Daniel Jonathan Towriss (born July 1972) is an American businessman who is the founder, chief executive officer and president of Group 1001, a privately held insurance collective and financial services firm, which is a subsidiary of TWG Global and affiliated with Guggenheim Partners. He is also the CEO of TWG Motorsports which owns Cadillac Formula 1 and the Andretti Global IndyCar team.

==Education==
Towriss attended Muncie Central High School in Muncie, Indiana. After graduating he went to Indiana University Bloomington on a baseball scholarship.
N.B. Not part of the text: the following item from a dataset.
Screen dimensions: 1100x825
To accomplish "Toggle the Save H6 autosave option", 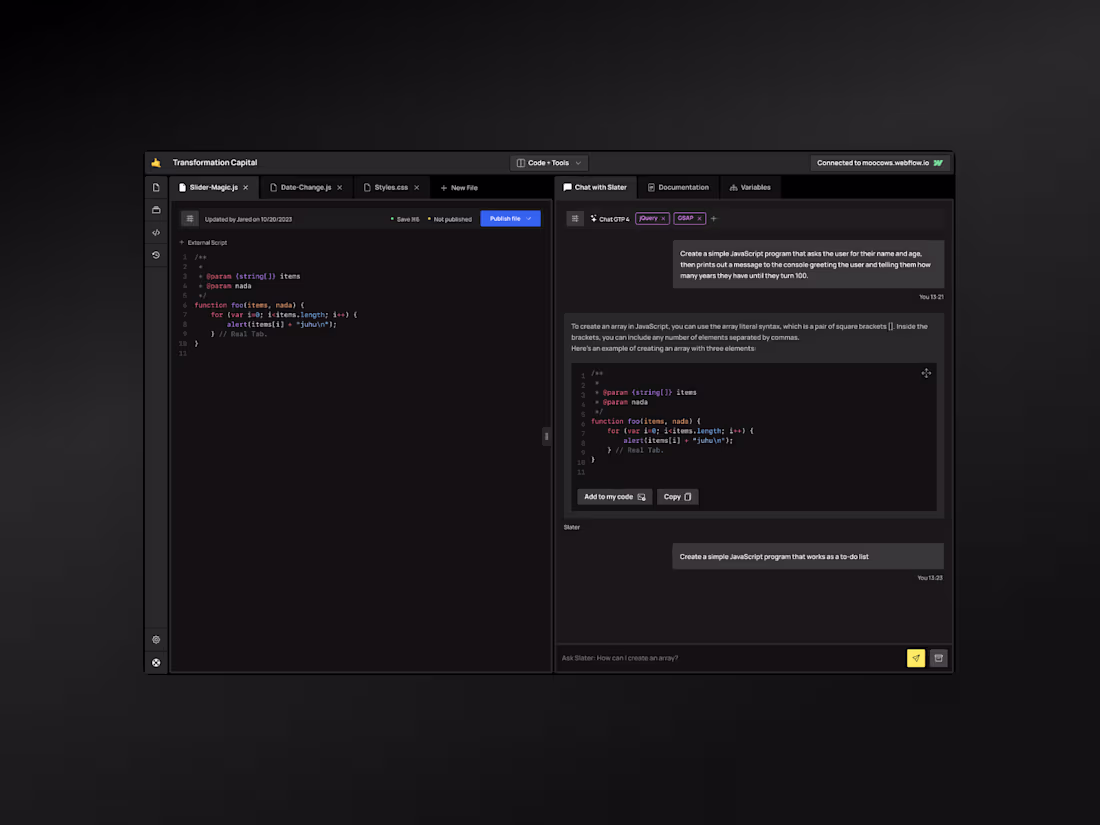I will 404,218.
After experiencing an elbow injury which ended his baseball career, he went to Ball State University where he graduated with a Bachelor's of Science degree in actuarial science in 1994.

== Career ==
Towriss is the founder, CEO, and president of Group 1001, an insurance collective and financial services firm controlled by TWG Global, which is linked to Guggenheim Partners through their shared CEO Mark Walter. Towriss has helped Group 1001 accumulate over $66 billion in assets.

On February 25, 2025, he was named the CEO of TWG Motorsports, a subsidiary of TWG Global. TWG Motorsports owns Cadillac Formula One, previously known as Andretti Cadillac Formula One Team. In October 2024, Michael Andretti had given control of Andretti Global to Towriss. Towriss had joined Andretti's ownership group in May 2023. The Cadillac team will become the 11th team during the 2026 season.

==Personal life==
On October 10, 2020, Towriss married Cassidy Rudman.

Shortly after midnight on December 31, 2019, he was involved in a boat crash near Fort Lauderdale, Florida. He was driving his 42-foot boat at a high speed when it crashed into a fishing jetty. He was ejected from the boat and sustained serious injuries along with his fellow passengers, Jarret and Lauren Silagy, and his future wife, Cassidy. Lauren Silagy underwent major brain surgeries and a knee surgery due to the crash. As a result of the crash, the Silagys sued Towriss for $100 million. They alleged that he had consumed two to three bottles of wine and another cocktail on the night of the boat crash. He also received five misdemeanor criminal charges.

==Charity==

Towriss is on the board of three non-profit organizations, the Cal Ripken Jr. Foundation; RISE, an organization which seeks to promote social justice in sports; and Indy Women in Tech. In February 2024, he donated $2 million to build the Muncie YMCA on the campus of his former high school, the Muncie Central High School.